The young Jewish woman had probably passed countless chestnut trees in the days before the tyranny of Hitler and had perhaps hardly even noticed that they were there. Yet in these final days and hours one bough of a tree speaks to her of the almighty God of time and eternity. She is cheerful because this one bough has become for her the presence of the whole universe and the promise of eternal life.
Eddie Fitzgerald, like most clergy, had probably seen countless hand clasps in the course of his ministry, but it is from the perspective of his hospital bed that he suddenly appreciates the sacramental significance of this ordinary act. In the outward action, there is transmitted a love and a commitment that the man’s wife could probably never have articulated in words.
Solzhenitsyn, the person behind the character of Ivan Denisovich, probably regarded black bread with disdain during his days of freedom, something to be eaten only when nothing else could be procured, but, in the privations of the labour camp, this poorest of fare becomes great treasure.
It is astonishing how these wilderness moments, which to onlookers seem utterly barren and empty, can be positive, can even be occasions of cheerfulness. The young Jewish woman says that she is grateful fate has hit her so hard because up until now she has not taken spiritual matters seriously.
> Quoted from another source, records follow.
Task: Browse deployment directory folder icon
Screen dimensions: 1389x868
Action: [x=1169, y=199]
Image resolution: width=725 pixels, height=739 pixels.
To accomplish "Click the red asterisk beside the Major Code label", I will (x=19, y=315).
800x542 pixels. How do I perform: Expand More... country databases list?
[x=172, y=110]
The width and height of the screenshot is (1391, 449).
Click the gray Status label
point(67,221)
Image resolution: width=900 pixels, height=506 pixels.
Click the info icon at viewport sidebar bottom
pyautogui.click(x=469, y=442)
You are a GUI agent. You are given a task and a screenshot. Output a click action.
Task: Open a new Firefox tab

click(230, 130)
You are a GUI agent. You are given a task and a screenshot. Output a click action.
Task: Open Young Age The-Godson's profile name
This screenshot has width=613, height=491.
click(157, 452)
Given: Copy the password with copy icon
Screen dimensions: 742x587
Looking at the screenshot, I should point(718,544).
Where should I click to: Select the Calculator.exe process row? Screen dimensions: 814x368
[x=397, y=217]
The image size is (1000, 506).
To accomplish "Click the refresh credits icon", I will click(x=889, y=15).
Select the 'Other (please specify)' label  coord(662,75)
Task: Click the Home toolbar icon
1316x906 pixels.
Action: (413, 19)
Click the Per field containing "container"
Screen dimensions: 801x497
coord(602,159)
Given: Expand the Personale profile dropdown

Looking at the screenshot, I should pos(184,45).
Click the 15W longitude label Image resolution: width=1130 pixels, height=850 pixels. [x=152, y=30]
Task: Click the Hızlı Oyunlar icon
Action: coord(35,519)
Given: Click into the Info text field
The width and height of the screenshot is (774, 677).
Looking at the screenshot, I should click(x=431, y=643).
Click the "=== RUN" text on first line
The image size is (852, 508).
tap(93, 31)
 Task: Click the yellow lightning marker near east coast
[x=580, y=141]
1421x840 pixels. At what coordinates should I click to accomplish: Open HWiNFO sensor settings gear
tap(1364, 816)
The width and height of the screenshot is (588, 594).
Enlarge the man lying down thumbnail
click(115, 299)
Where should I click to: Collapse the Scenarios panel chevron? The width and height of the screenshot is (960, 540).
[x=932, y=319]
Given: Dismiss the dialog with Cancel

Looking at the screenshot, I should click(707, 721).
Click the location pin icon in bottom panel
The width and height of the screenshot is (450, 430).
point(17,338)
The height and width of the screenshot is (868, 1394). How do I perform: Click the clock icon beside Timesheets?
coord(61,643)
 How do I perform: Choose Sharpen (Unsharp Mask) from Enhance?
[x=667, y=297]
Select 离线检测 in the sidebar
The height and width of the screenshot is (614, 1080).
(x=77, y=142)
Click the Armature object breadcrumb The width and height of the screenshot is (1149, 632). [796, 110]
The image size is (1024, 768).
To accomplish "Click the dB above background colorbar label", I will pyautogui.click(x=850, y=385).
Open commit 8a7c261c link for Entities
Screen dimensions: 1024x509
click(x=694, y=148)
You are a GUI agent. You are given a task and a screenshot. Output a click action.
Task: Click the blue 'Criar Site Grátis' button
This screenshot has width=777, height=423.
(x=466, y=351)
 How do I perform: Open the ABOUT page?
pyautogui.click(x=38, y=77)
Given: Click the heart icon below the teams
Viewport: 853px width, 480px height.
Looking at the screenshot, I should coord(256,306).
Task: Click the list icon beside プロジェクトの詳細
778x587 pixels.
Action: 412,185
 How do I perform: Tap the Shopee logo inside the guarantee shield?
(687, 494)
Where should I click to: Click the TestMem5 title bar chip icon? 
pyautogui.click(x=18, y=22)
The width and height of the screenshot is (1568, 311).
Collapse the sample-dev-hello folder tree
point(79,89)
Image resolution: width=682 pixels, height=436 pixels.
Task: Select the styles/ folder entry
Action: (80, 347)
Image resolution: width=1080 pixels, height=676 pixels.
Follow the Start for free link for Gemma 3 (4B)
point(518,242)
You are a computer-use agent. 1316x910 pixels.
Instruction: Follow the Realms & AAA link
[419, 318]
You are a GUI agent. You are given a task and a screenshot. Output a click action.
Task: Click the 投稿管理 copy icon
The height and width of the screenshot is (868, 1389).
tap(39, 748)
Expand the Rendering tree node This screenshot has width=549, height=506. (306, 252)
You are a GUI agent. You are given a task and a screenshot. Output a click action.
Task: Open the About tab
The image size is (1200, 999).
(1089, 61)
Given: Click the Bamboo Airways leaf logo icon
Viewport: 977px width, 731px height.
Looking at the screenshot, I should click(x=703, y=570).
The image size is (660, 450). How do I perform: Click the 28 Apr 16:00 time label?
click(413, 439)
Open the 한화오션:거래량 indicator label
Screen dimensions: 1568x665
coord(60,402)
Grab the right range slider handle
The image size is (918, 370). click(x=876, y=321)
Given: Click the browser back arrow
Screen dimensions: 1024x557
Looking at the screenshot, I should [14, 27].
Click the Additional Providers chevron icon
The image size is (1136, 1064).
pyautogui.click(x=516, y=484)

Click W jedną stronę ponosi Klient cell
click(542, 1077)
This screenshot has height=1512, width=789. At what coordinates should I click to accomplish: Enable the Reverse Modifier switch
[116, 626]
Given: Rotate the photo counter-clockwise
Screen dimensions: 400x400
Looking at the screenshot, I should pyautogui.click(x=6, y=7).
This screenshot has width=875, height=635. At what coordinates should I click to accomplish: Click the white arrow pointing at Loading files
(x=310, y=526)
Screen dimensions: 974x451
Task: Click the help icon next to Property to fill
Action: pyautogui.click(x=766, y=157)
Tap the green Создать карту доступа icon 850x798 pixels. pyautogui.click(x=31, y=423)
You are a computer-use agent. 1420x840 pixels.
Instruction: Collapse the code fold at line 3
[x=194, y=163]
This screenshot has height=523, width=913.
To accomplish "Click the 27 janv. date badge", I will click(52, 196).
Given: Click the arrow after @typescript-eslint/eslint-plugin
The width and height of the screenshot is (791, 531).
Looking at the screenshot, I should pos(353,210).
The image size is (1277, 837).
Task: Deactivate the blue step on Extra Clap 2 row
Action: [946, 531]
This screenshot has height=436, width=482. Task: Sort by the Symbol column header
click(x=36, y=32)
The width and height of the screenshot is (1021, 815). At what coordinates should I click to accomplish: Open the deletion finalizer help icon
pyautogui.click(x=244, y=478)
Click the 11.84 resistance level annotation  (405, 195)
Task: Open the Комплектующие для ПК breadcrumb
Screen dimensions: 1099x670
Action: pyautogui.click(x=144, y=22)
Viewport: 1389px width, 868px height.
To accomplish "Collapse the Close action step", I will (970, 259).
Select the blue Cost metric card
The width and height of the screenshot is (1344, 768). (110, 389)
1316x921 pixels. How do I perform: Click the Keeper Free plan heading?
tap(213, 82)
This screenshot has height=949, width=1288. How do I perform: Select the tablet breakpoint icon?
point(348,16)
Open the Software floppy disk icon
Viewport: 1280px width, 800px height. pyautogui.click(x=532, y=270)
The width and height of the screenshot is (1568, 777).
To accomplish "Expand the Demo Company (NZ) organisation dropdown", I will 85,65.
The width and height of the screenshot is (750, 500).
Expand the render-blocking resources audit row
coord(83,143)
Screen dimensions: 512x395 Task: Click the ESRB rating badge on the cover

Eddie Fitzgerald’s article, in which he described the hand clasp, was called, ‘Letting illness make the best of me’.
The extreme times are the occasions when life is put into perspective, when what matters becomes clear and what is trivial and unimportant is seen for what it is. On the edge of life, we see very clearly.
Jesus’ experience in the wilderness is about gaining perspectives, about seeing beyond the distractions of this world to the things that are true and lasting. Saint Mark tells us, very succinctly, “He was in the desert for forty days, being tempted by Satan.” the forty days clarify what he is for and what he is against; what matters and what is unimportant; what is true and what is false.
We have the opportunity to think about our life now. We have the time to look around us, to look at those whom we love, to look at the beauty of our world, to look at all the ordinary, everyday things, and to be thankful, for each and for every moment.
Our Lent is not spent in the wilderness, but it can be a time to be quiet, a time to look around, a time to listen.
Had she been given the opportunity, the young woman in that concentration camp might have lived her remaining years very differently; she might have been delighted at the opportunity to treasure moments that previously had just slipped by. In her final days, when all is lost, she hears the voice of God. We have countless opportunities that she never had; in the moments we have, may we also hear the voice of God.